• Instructions to follow
Output the following lines verbatim, beginning at the start of the records and ending after the line that contains "This screenshot has width=474, height=994.".

[Input data Boundary: Start]

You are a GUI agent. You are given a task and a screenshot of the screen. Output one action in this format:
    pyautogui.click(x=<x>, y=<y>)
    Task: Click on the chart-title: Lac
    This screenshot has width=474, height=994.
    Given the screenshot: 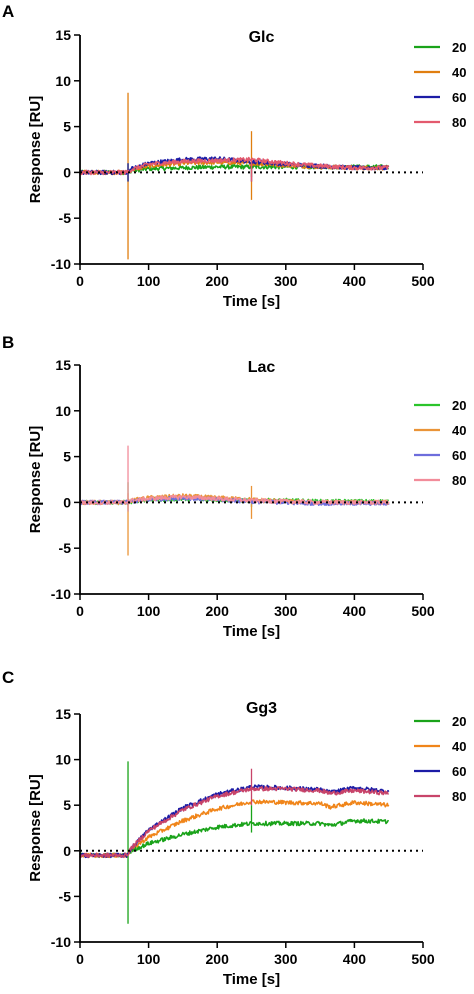 What is the action you would take?
    pyautogui.click(x=262, y=368)
    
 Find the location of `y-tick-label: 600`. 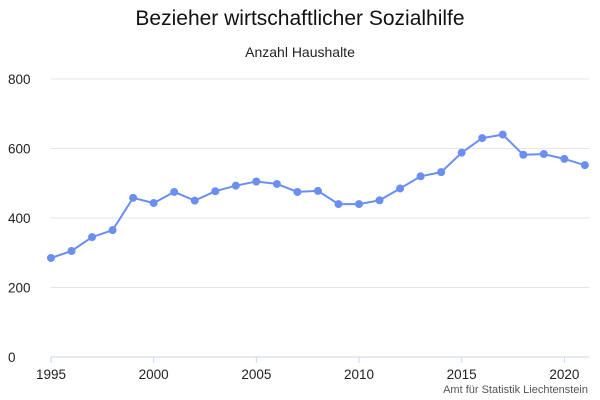

y-tick-label: 600 is located at coordinates (20, 150).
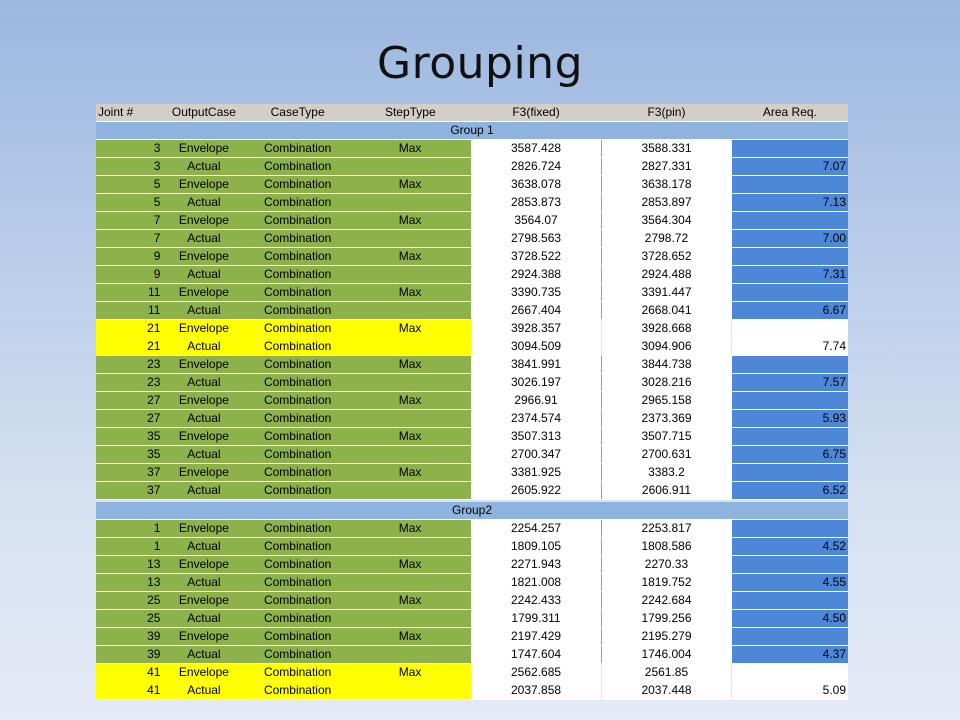  I want to click on cell-joint: 37, so click(130, 490).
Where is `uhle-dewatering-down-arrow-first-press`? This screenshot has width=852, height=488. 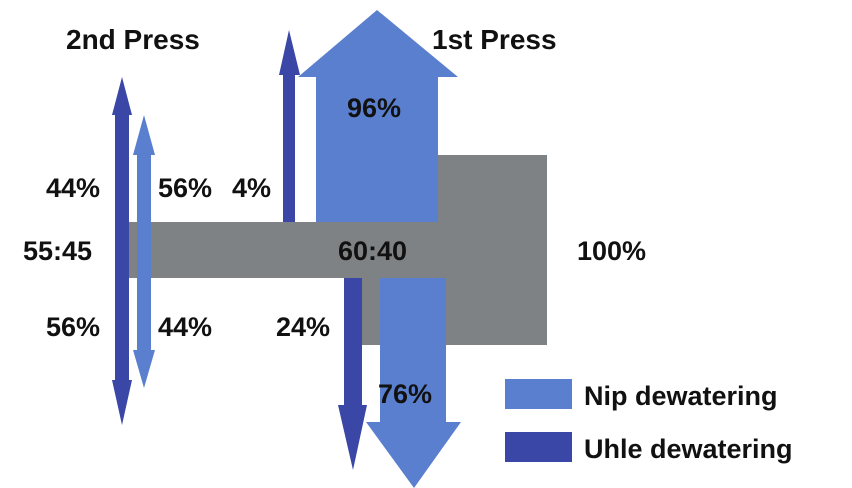 uhle-dewatering-down-arrow-first-press is located at coordinates (352, 374).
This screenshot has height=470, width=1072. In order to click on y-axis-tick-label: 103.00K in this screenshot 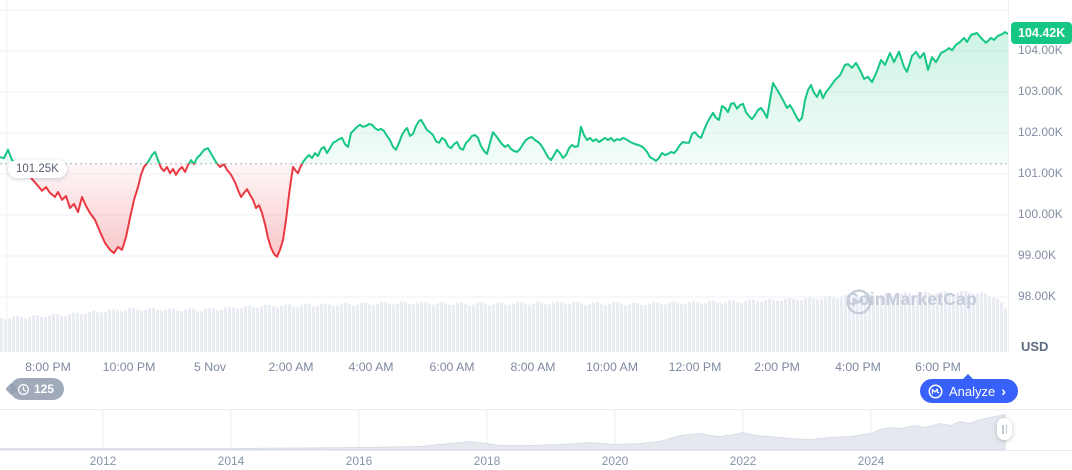, I will do `click(1040, 91)`.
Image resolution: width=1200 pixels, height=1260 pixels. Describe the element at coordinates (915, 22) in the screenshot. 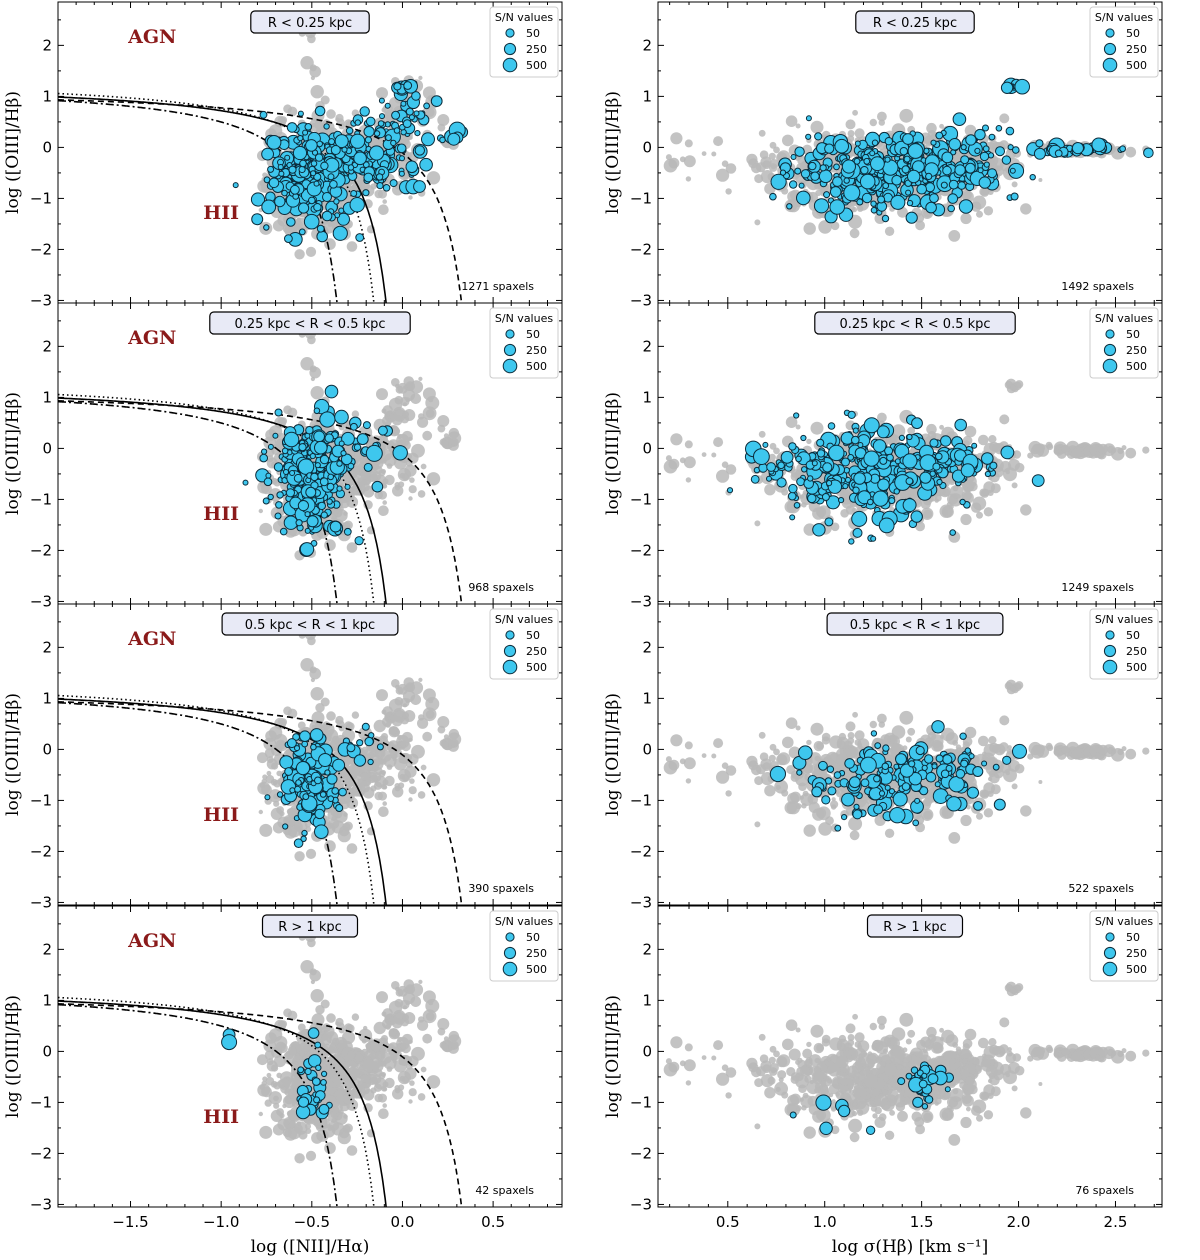

I see `region-box-frame` at that location.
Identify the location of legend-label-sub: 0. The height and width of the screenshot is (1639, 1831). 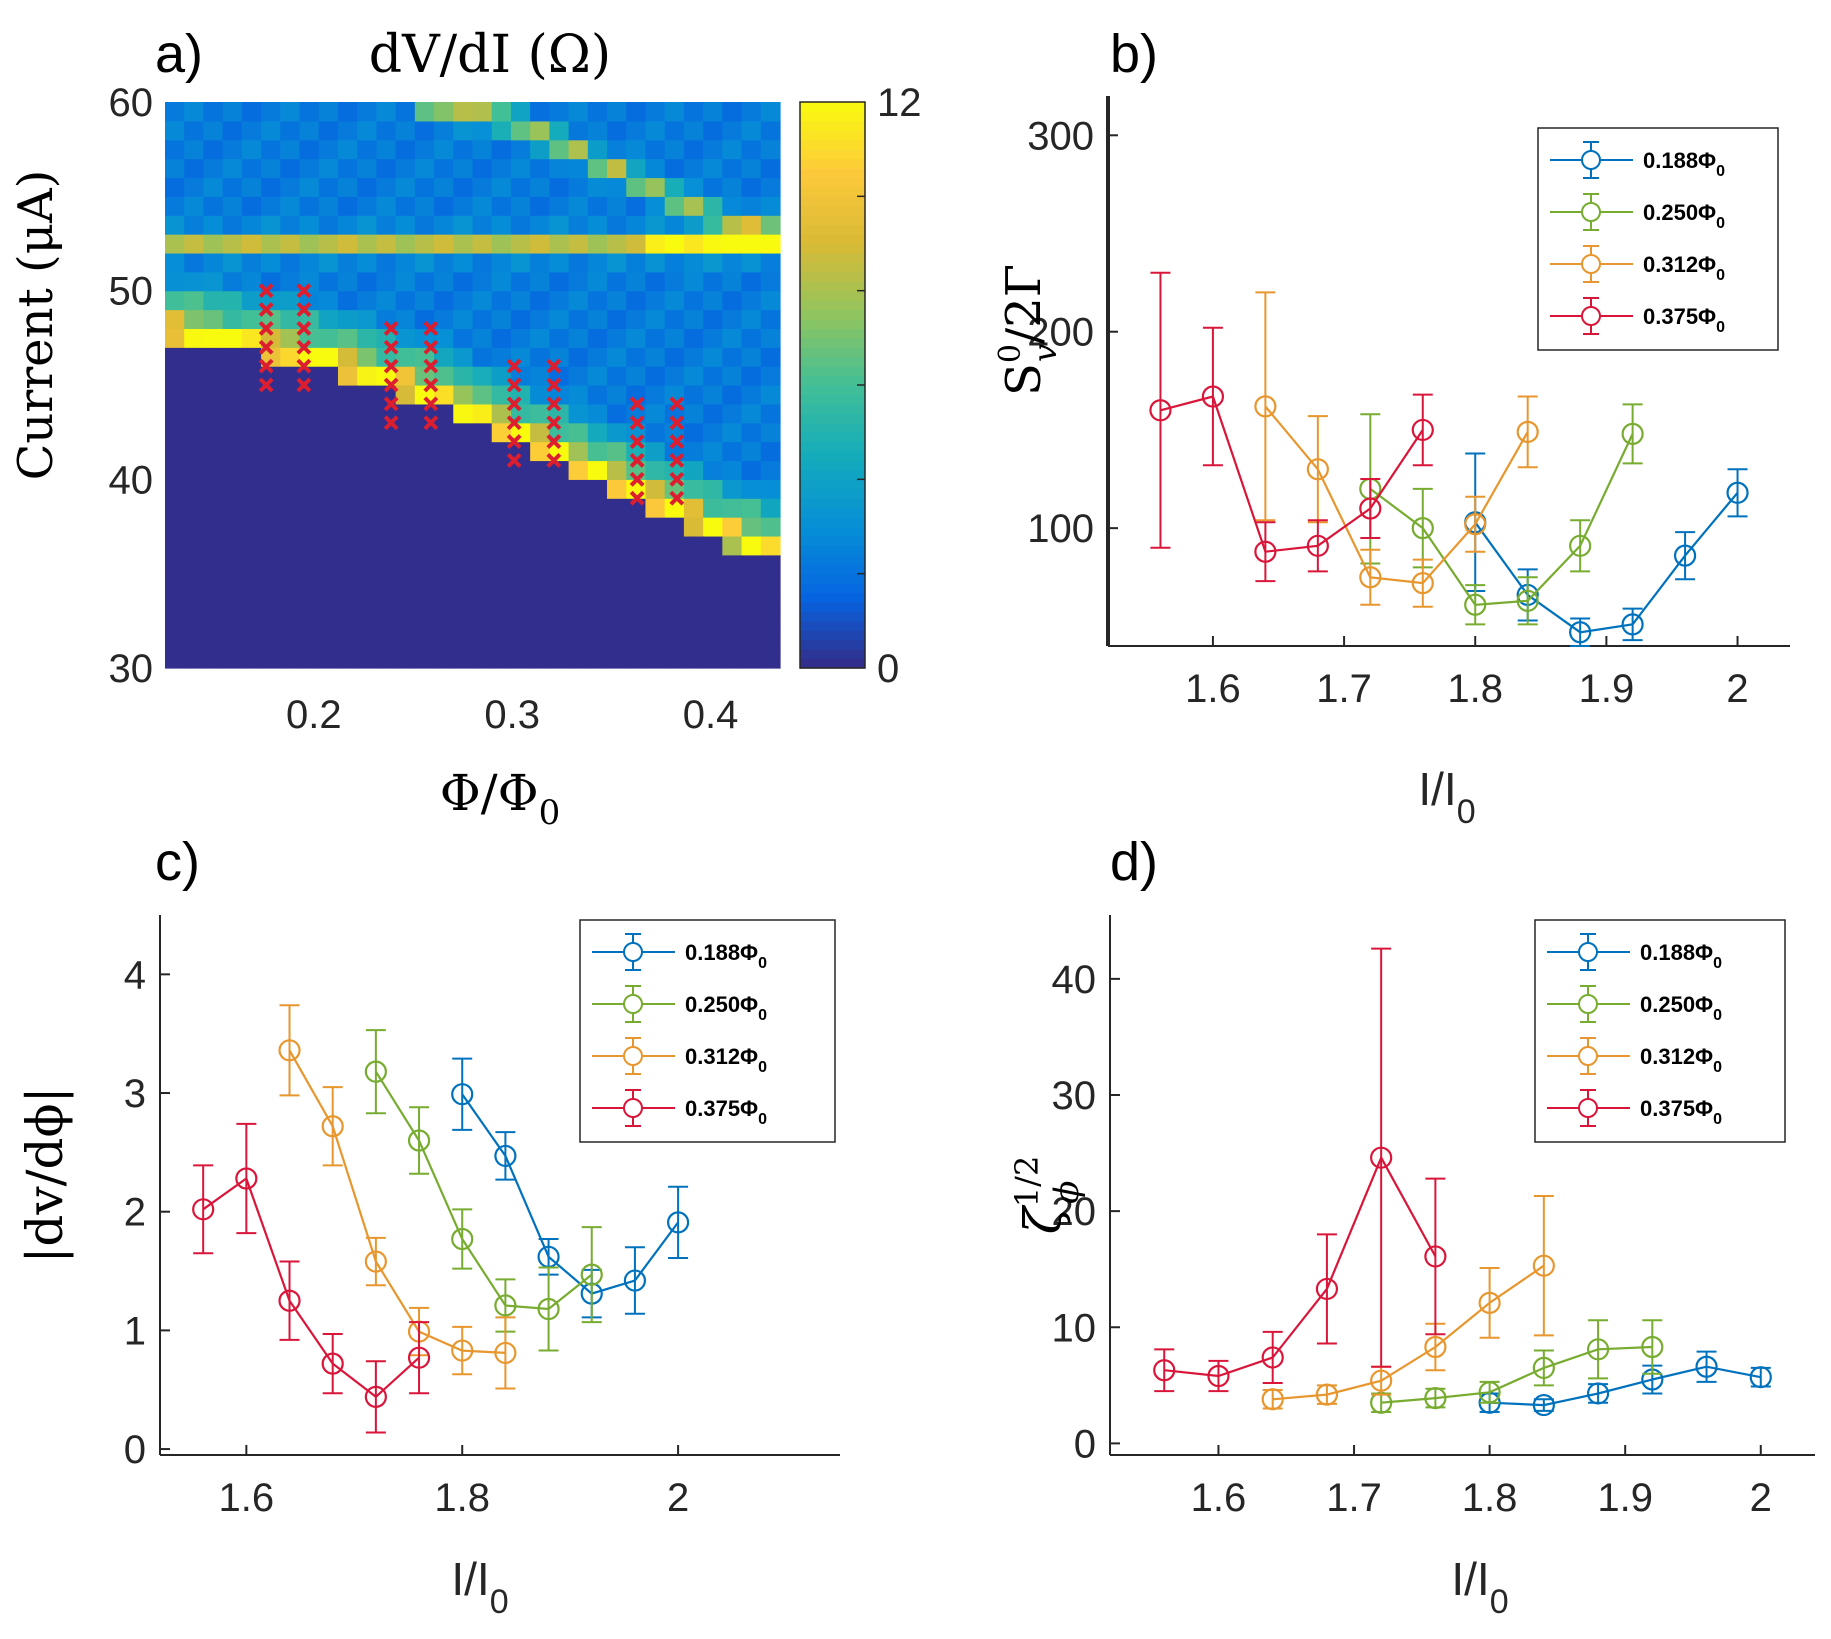
(1720, 276).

[Input data Boundary: End]

• Finished exercise
You are a GUI agent. You are given a task and a screenshot of the screen. Output one action in this format:
    pyautogui.click(x=<x>, y=<y>)
    Task: Click on the chart-title: Lac
    This screenshot has width=474, height=994.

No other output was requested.